$10M veterans outpatient clinic to be built at Fillmore and Centennial
A new medical facility that will more than double the outpatient space for area veterans will be built at Fillmore Street and Centennial Boulevard, with a planned opening in the fall of 2014.
In a press release last week, area U.S. Represen-tative Doug Lamborn announced Congressional authorization for the Department of Veterans Affairs (VA) to build the $10 million, 80,000-square-foot Colorado Springs Community Based Outpatient Clinic.
“After years of hard work, by many different people, I am pleased that the veterans of Southern Colorado will be getting an even better local medical facility than they had before,” he said in the release. “When combined with the surgical services available at the Air Force Academy, this new clinic ensures that veterans in our community can get a more complete package of medical care in Colorado Springs.”
The site will be on 18 vacant acres beside the currently closed and dead-ended extension of Centennial Boulevard south of Fillmore Street. It's part of the 45-acre site that Colorado Springs Health Partners (CSHP) bought, graded, built a road on and, for several years, planned to use for a medical campus. But CSHP could not come up with a viable plan and has since moved to a building at Union and Fillmore.
The two current Springs outpatient VA clinics, at 25 N. Spruce St. and 320 E. Fontanero Street (Suite 200) have just 36,000 square feet between them, according to Jordan Schupbach, public affairs officer for the VA's Eastern Colorado Division.
“We're certainly at a place where we need more room,” he said. “But we'll also be dramatically increasing the services.”
Dale Ander-son, the military liaison for Lamborn's office, said veterans will especially appreciate the full radiology suite (“they won't have to go Denver for MRI or cat scans anymore”), a bigger lab (meaning fewer tests having to be sent elsewhere for analysis), expanded mental health care and - both new - a pharmacy and dental component.
“Fewer veterans will have to drive to Denver,” he said. “Veterans down here have been waiting a long time for that to happen.”
Before construction can start, an environmental study must be completed.

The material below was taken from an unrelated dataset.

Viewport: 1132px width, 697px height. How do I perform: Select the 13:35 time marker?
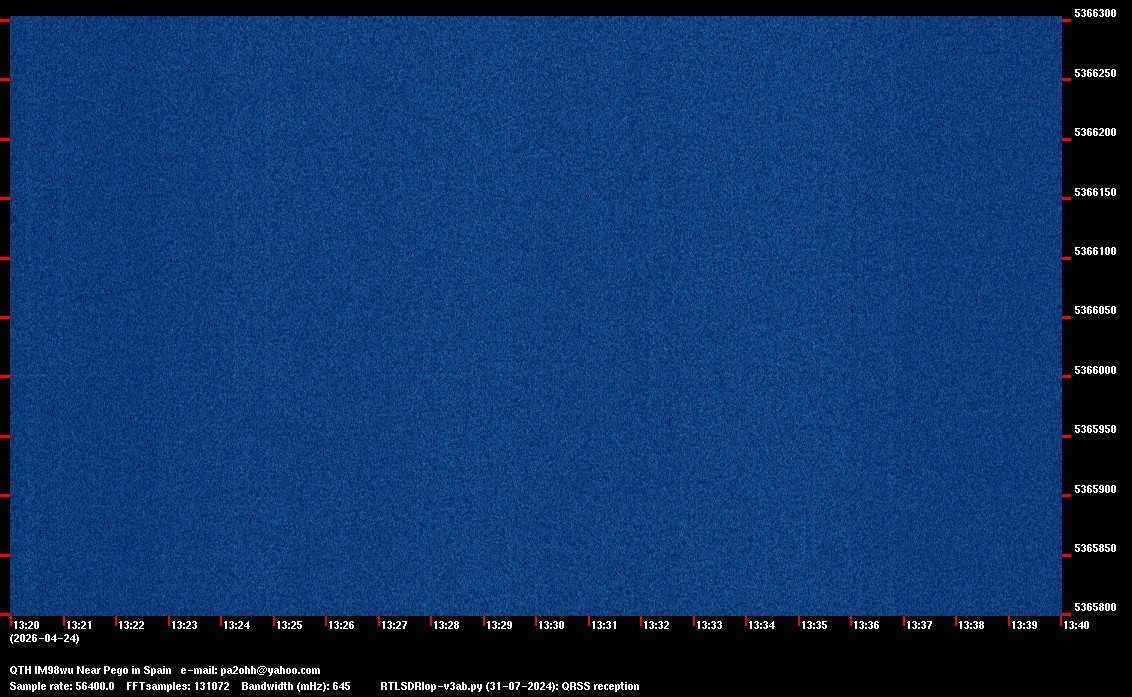[x=814, y=625]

Anderson said that should occur by early June, followed by a 30-day public comment period.
The project can then be put out to bid for developers, Anderson said.

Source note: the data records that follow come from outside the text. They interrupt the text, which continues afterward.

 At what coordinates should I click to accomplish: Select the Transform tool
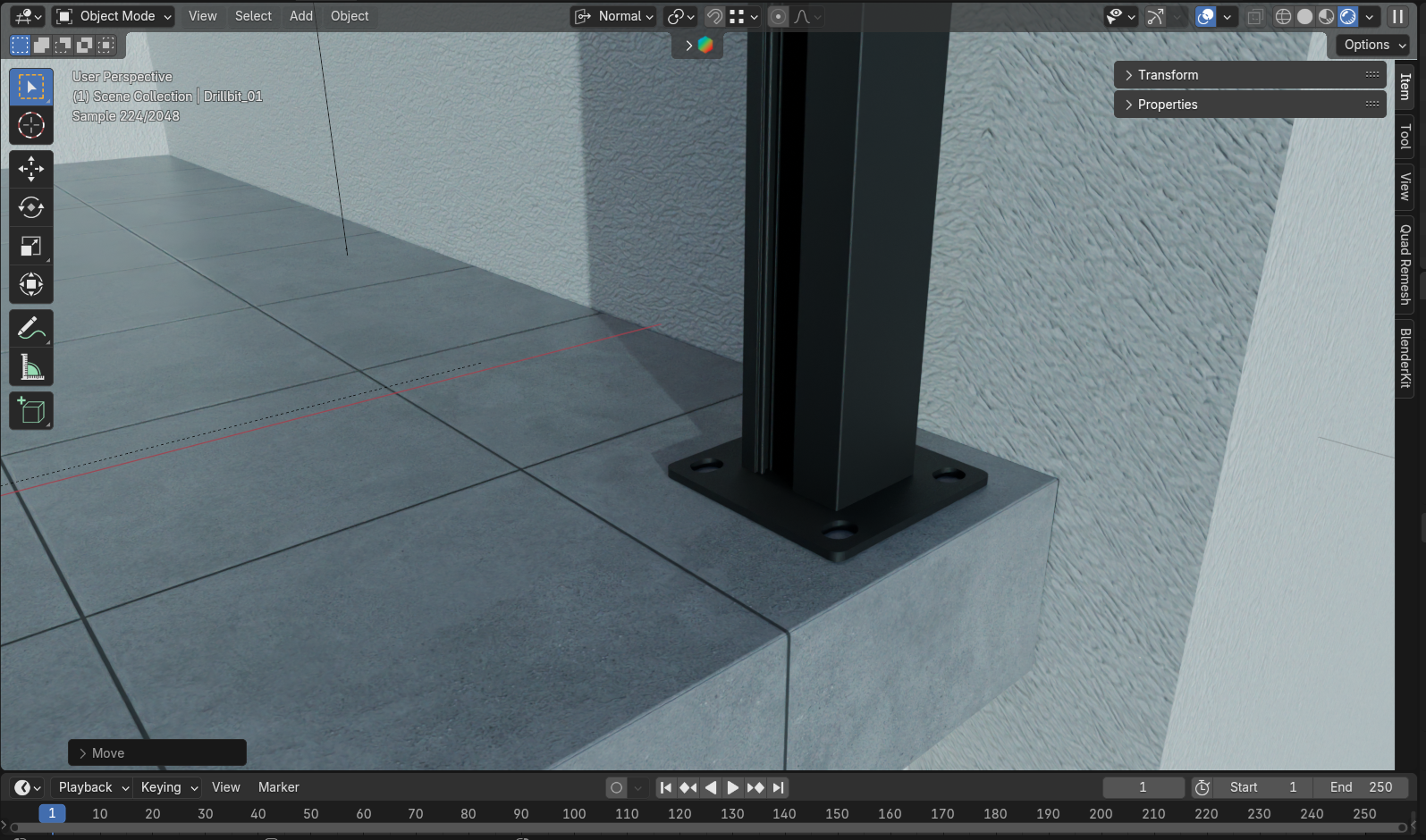[31, 285]
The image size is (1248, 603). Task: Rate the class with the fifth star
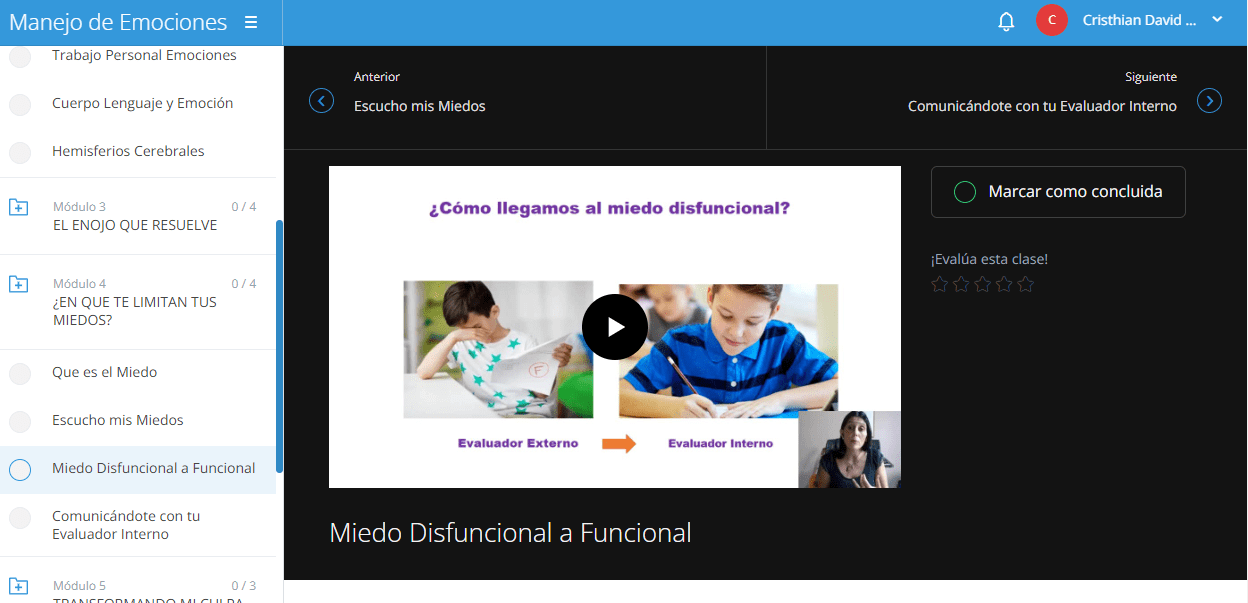[1025, 285]

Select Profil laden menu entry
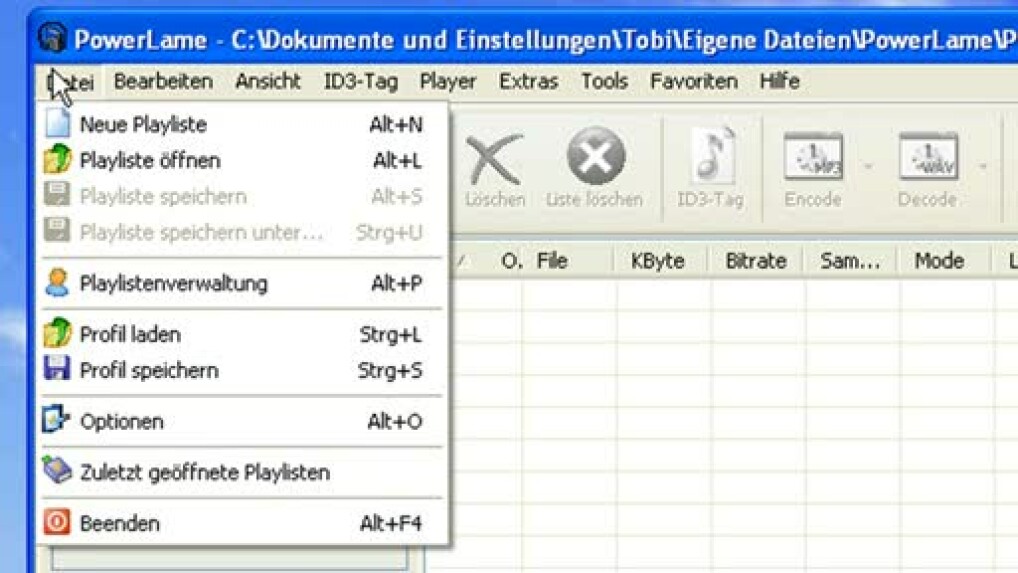(130, 335)
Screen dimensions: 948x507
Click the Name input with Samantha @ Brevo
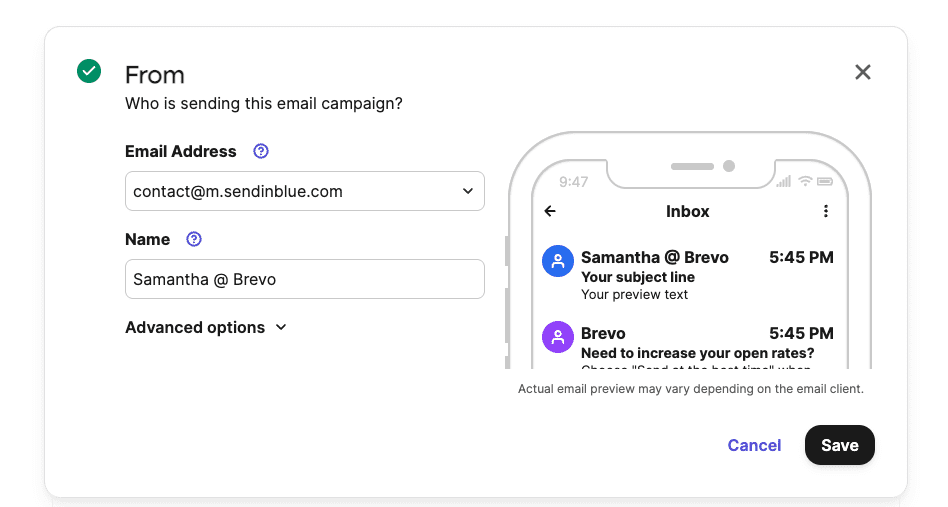pos(305,279)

With the expanded space and offerings, the number of unique patients in the Springs is slated to rise from 13,470 to 18,000 a year when the new clinic opens, Schupbach said.
The current clinics are both currently “overloaded,” Anderson said.

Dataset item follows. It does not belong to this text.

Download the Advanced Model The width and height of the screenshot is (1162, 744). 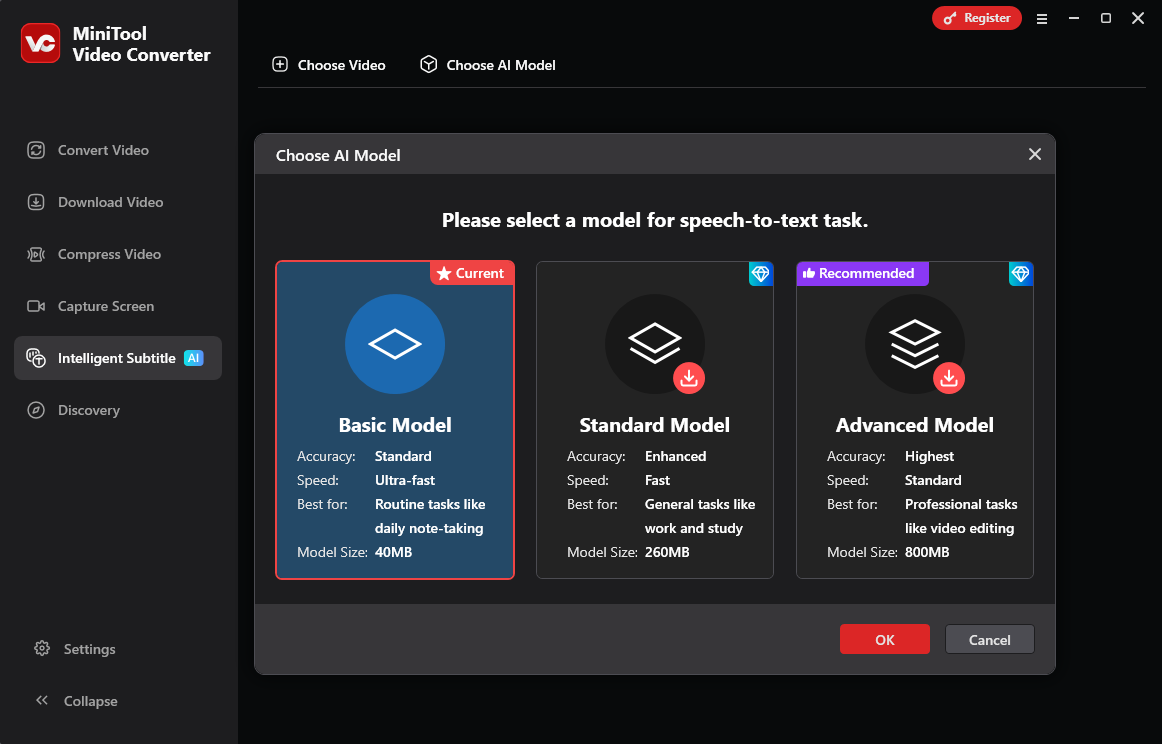[949, 378]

Having 18 acres in all leaves the possibility of adding onto the new facility in the future, in case it too starts getting crowded. The plan is to assess the area's population growth in 2018, Anderson said.
The $10 million cost is being paid out of the VA's budget, so no special appropriations from Congress were required, Anderson pointed out.
In a complicated process, a property developer will buy the site and lease it to the VA for 20 years, he said.
The location was considered ideal because of the easy access from the interstate and up Ute Pass, Anderson said. Also, it's “a great piece of ground,” he said. “It's got a 360-degree view.”